I wish they designed it such that one's identity were not bound to a server. They should have bound it to a crypto key or DNS (like email). With the current design, if you use a sever you don't have control over and it disappears, you lose that identity.
It's based off GNU Social, which is based off Ostatus. It uses an email like identifier. The term 'server' in this case is really domain. You are correct about loosing that identity if the server goes away, but that is pretty much the case with anything you don't directly control. GNU social has a single user mode for this very reason.
This question occurred to me while reading the article. Thanks for pointing this out.
This seems like a serious limitation. Is the solution just for everyone to run their own instances?

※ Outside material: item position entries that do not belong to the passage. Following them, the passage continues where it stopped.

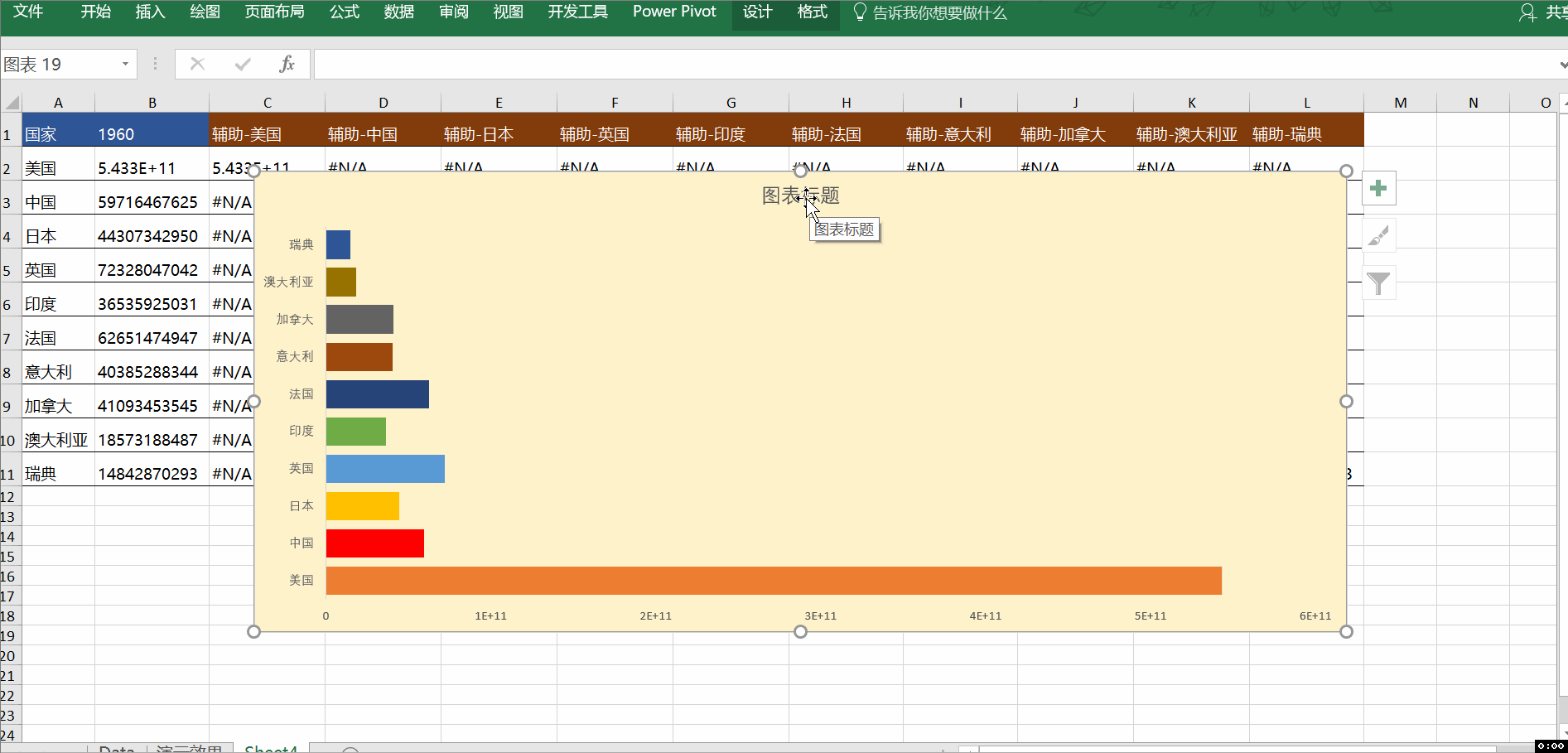Select the red 中国 data bar in the chart
The height and width of the screenshot is (753, 1568).
(374, 543)
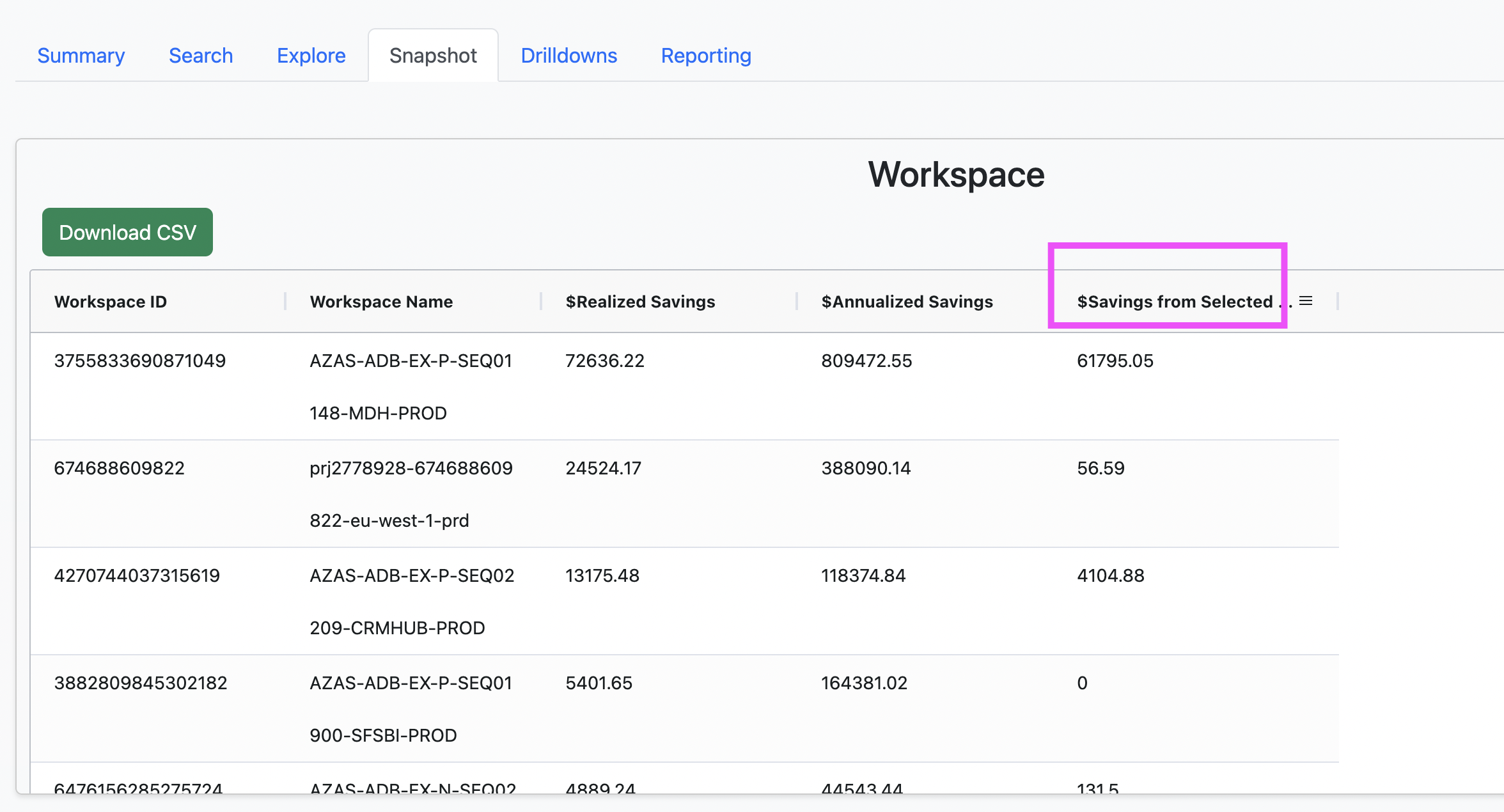Sort by the $Realized Savings column header
This screenshot has width=1504, height=812.
(640, 302)
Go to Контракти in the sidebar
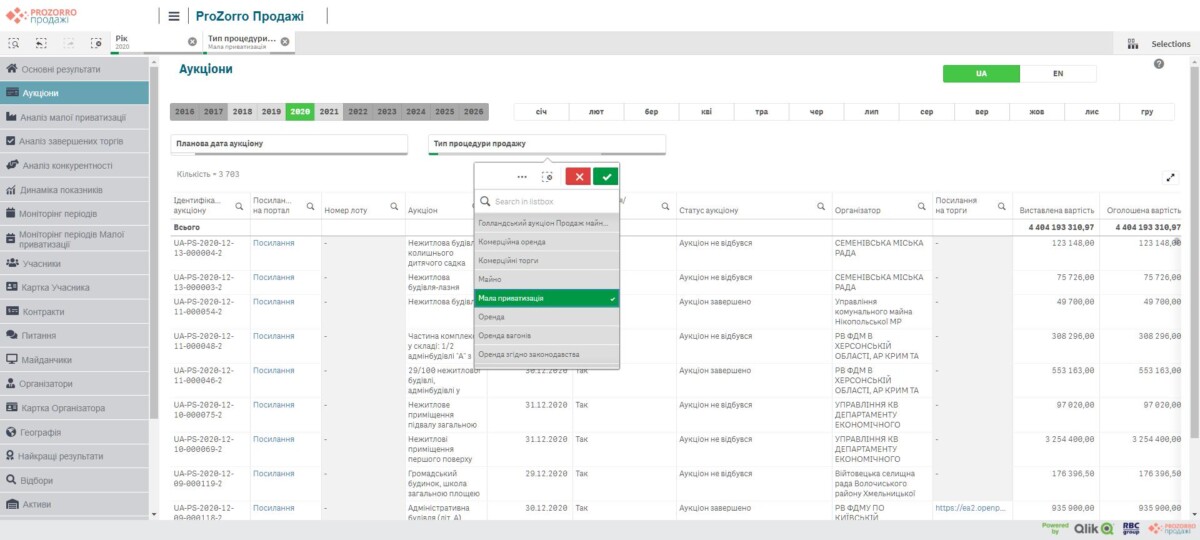 point(43,311)
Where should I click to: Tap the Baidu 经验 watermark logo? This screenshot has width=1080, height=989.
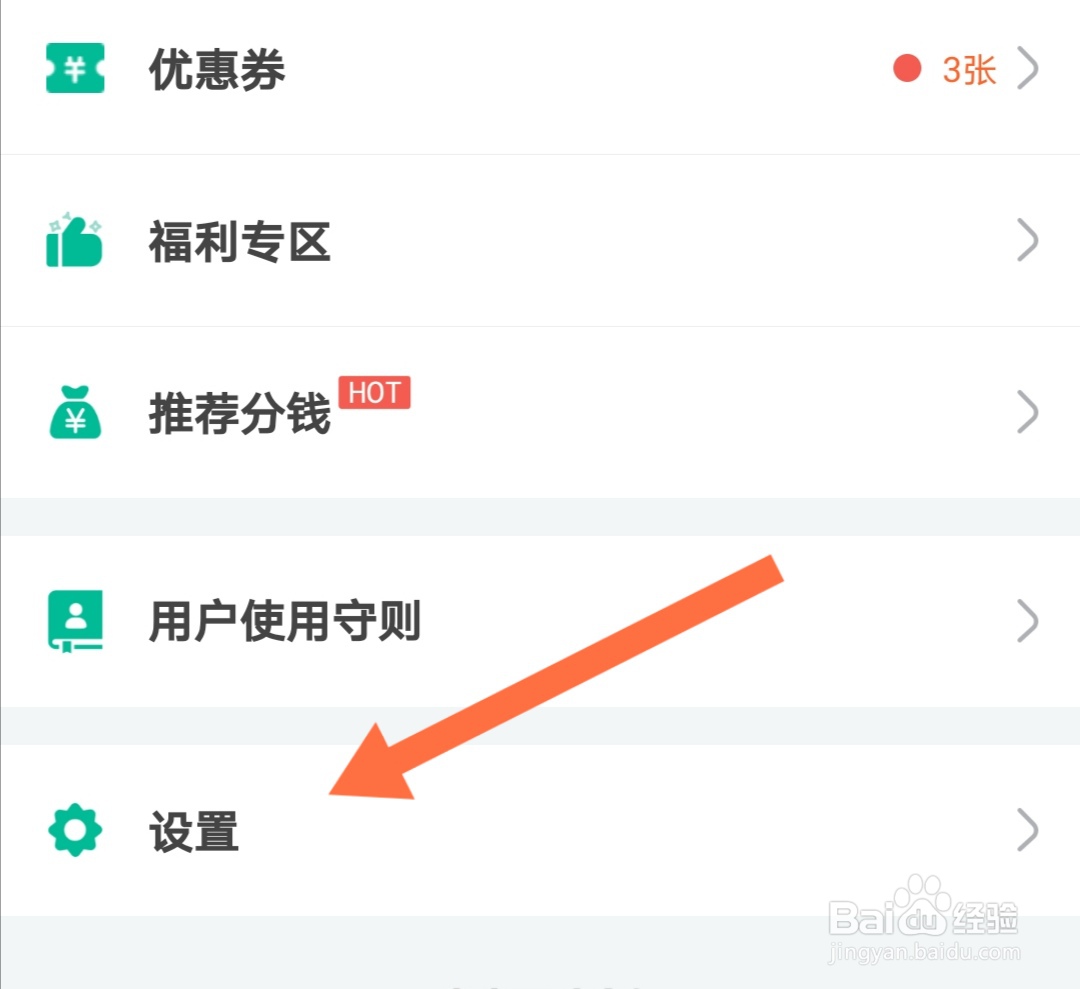pyautogui.click(x=924, y=918)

It's really exactly like email, though. If you're currently user@gmail.com but you want to switch to user@outlook.com, you'll have to notify all your contacts to start using your new address. At least in Mastodon you can update your @user@instance-a profile to say that you've now moved to @user@instance-b so that your followers know where to find you.
As for why not Twitter: suppose you want a private instance for your family. Or company. Or softball team. Mastodon makes it trivially easy to launch an invitation-only server so that you can chat and share images with just those people.
It also means that you and I can host instances with different community standards. Maybe you want to focus on liberal horse-lovers while I want a hangout for Republican fisherman. Mastodon lets us both go our own way, and gives us tools to decide whether our very different servers should even talk to each other.
As others have replied/posted, the concept is not unlike email. And considering the billions of people who use email - and many who at least numerous times in their lifetime have switched email addresses - this hasn't stopped adoption of email over time, right?
That seems like a major obstacle to mass adoption. The average HNer will understand that, and be willing and able to do it, but the average person will not.
Not quite. The average person will likely not care too much about their identity being bound to a particular server (if they're aware of it at all), especially as many large and stable instances are available for guests to register and use.